Esos hombres en tacataca si que le habían hecho sudar, vivir, sentir la adrenalina. En definitiva, le habían forjado en el hombre que actualmente era. Puede que no tuviese un cuerpo de revista, pero tampoco era demasiado listo. A sus treinta y ocho años había dedicado los últimos cinco a la escritura (tras su forzosa retirada del mundo de la delincuencia al tropezar en una de sus legendarias huidas con un respirador, desconectando al anciano Tom y apagándole de la vida en el acto).

No comprendía porque no era capaz de ganar un Pulitzer. Lo tenía todo: una batalla perdida contra la alopecia, claros indicios de alcoholismo en su páncreas y una capacidad para socializarse con aquellos que le rodeaban inexistente. Esto último le había aportado increíbles vivencias a su frenética vida como pueden ser los famosos “viernes y en pijama a las ocho” u otros clásicos como “si bebo solo es porque quiero”.
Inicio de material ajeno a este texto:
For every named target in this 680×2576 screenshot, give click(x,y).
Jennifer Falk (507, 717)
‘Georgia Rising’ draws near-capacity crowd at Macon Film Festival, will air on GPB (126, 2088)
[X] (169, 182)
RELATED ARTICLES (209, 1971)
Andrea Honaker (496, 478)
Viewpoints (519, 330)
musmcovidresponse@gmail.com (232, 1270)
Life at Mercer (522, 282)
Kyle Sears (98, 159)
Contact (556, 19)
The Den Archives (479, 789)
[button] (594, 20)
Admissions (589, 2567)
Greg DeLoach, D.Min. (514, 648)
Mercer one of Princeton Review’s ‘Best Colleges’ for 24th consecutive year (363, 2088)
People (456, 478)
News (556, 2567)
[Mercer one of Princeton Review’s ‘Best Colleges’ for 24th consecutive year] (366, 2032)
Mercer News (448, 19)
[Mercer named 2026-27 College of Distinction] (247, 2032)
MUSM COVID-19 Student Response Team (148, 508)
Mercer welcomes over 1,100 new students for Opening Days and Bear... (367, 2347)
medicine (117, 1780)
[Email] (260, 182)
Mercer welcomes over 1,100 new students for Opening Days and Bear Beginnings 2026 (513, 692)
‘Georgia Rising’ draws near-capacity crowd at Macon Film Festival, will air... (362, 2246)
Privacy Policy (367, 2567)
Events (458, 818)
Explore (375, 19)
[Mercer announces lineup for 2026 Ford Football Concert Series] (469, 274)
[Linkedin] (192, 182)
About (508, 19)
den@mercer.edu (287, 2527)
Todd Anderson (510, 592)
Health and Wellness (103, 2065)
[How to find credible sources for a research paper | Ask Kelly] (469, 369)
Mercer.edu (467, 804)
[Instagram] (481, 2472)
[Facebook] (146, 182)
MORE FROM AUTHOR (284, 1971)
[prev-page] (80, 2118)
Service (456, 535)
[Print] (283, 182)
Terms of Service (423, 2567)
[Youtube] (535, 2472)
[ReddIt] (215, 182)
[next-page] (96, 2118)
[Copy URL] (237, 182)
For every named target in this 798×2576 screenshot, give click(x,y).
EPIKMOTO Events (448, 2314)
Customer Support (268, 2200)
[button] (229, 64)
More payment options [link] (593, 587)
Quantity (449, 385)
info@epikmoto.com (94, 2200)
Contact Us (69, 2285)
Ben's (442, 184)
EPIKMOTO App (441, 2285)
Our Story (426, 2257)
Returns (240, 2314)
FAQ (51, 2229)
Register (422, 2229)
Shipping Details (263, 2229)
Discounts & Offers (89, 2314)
El bueno de Humptire no siempre había sido un escritor en potencia, él llegó a ser el mejor de su promoción. De hecho -y citando a su profesora de sexto- él había sido “el niño más especial que por desgracia había tenido que intentar educar”.

“¿Cómo es posible que yo, con lo alto que apuntaba, me hubiese estancado en la vida de un ladrón de jubilados jubilado con poca capacidad literaria?” Se preguntaba a menudo Humptire. En algunas de las largas noches de verano en las que el calor le pegaba las sabanas a su desnudo torso otras dudas le asaltaban, dudas que el hombre ha evocado desde los aborígenes de su naturaleza “¿Funcionará el jes-extender? ¿Está Endesa detrás del genocidio Nazi?

Con estas ideas rondando su cabeza el cabizbajo protagonista de esta historia se bajo de la bascula que marcaba un nuevo récord personal. Por fin se superaba en algo.